Extract:

** start **

Gov. Jim Douglas this week released his recommendation to abolish 55 state boards and commissions and modify six others. The governor's proposal would streamline bureaucracy and allow state workers to focus more time on their core duties.

"Regardless of our fiscal situation, we must always look for ways to make state government more efficient and save taxpayer money," said Douglas. "This is an important effort to modernize state government making it sustainable for the years to come."

The recommendations are part of the administration's Tiger Team response to the projected $150 million shortfall in the FY 2011 budget. The team led the effort to take a fresh look the 300 state boards and commissions.

The Tiger Team found many boards and commissions have been inactive for years, while others have overlapping missions and functions.

The governor's proposal calls for the abolishment of 45 boards and commissions through statute and 10 through executive order.

Six other boards will be modified and otherwise consolidated. Some of the proposals will be difficult and meet resistance, but with such daunting fiscal challenges we cannot maintain the status quo, the governor remarked.

** end **

Supplied information:

** start **

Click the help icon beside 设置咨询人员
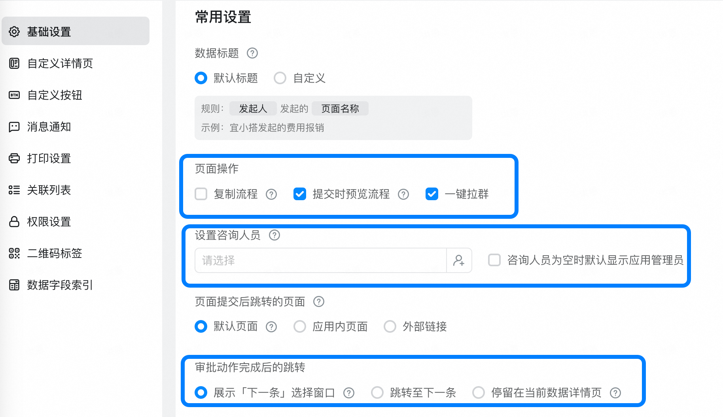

** end **

Given task 1: Copy from the article above on the governor's plan to abolish state boards, beginning at the words "The recommendations are" and ending after "the governor remarked.".
Given task 2: Carry on the article about the governor's plan to cut state boards and commissions, picking up after its final sentence.

Task output 1:
The recommendations are part of the administration's Tiger Team response to the projected $150 million shortfall in the FY 2011 budget. The team led the effort to take a fresh look the 300 state boards and commissions.

The Tiger Team found many boards and commissions have been inactive for years, while others have overlapping missions and functions.

The governor's proposal calls for the abolishment of 45 boards and commissions through statute and 10 through executive order.

Six other boards will be modified and otherwise consolidated. Some of the proposals will be difficult and meet resistance, but with such daunting fiscal challenges we cannot maintain the status quo, the governor remarked.

Task output 2:
These recommendations represent a combined Vermont General and Special Fund savings of nearly $700,000. Of this amount, $171,000 was included in the governor's FY 2011 recommended budget. Additional administrative savings from not staffing and servicing these boards and commissions will be realized by agencies and departments.

The administration's Director of Budget Operations Otto Trautz briefed the recommendations to the House Government Operations committee this morning.

"I want to thank Otto for his tremendous leadership and hard work, and that of his Tiger Team, in identifying opportunities to streamline state government, noted Douglas. "I also want to thank the Vermont House Government Operations committee for their continued interest and collaboration on this important work."